私と同じように、気だるげな誰かが帰ってくる。

「…おかえりなさい」

声にもならない声でそう誰かに言うけれど、聞こえなかったらしい。
前髪の隙間から、ちらりと誰か見てみる。

後ろ姿だけだが、多分、紺さんだ。
紺さんは、義理のお兄さん。
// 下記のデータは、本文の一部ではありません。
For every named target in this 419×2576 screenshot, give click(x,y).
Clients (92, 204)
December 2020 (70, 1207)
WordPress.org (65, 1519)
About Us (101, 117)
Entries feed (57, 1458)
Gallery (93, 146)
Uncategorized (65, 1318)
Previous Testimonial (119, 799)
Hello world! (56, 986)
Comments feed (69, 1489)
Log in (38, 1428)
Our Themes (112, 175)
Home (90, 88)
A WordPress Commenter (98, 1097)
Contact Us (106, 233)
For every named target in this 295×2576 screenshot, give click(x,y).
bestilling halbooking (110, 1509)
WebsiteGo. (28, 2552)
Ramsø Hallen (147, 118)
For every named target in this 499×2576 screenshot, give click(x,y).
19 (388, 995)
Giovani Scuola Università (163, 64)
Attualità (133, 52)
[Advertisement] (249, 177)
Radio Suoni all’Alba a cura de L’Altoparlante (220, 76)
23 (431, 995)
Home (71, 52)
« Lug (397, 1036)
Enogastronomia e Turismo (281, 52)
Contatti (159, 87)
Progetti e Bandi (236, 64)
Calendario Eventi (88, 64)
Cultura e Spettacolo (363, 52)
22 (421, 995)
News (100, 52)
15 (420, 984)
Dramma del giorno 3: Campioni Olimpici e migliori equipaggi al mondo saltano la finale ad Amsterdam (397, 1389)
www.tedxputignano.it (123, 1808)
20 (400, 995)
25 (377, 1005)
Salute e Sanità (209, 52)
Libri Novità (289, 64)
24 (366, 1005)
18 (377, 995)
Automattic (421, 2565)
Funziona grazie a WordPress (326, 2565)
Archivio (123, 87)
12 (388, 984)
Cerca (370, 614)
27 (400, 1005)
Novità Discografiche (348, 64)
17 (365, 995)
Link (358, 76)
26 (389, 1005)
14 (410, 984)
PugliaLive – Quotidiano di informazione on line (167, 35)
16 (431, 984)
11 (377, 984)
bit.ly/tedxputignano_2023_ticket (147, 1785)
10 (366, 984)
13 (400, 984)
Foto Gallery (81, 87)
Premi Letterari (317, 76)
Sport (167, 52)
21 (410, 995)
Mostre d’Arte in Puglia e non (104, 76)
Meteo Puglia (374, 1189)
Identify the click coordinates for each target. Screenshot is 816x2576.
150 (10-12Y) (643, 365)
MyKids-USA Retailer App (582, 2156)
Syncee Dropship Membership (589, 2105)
私とは、確か二つ違いだったはず。

背が高く、後ろ姿だけでも、惚れてしまう人はいるだろう。
だが、私は、どうしてもその紺さんの顔を見る心の余裕がなかった。

ため息をついたとたん、私の気配に気づいたのか、紺さんの肩が震えた。
そして、黒い前髪を少しかき上げながら、私のほうを見る。

ハッとして、私はそっぽを向く。

「あ」

紺さんがそういって、同じように、すぐにそっぽを向いた。
そして、階段をのぼっていって、自分の部屋へ行ってしまった。

最後、ドアを閉める音がするまで、私は微動だにしなかった。

いや、できなかった。

やっとのことで肩の力を抜き、また足をのばす。
紺さんの入っていったドアを見て、また身震いする。

喋ってみたい。

「ま、無理かな」
自分の中でそう解釈して、私はその気持ちを振り切った。

鏡にうつった私の目は、うつろだった。
どこか焦点の定まらない目が、自分の目だとは思いもしなかった。
明るい焦げ茶色の目には、私がうつっている。

五時を過ぎた現在、天気は急変して、雨になっていた。
先ほど見ていた新聞紙の天気予報によると、確かに晴れ時々雨だったはず。

雨が降ると、気分が下がるときはないだろうか。

私はそれに当てはまる。

とてつもなく気分が下がり、気力が湧かない。
とても小さな音だが、雨音がする。

ただ、この音から逃れたくて、私は二階の自分の部屋へ駆け込んだ。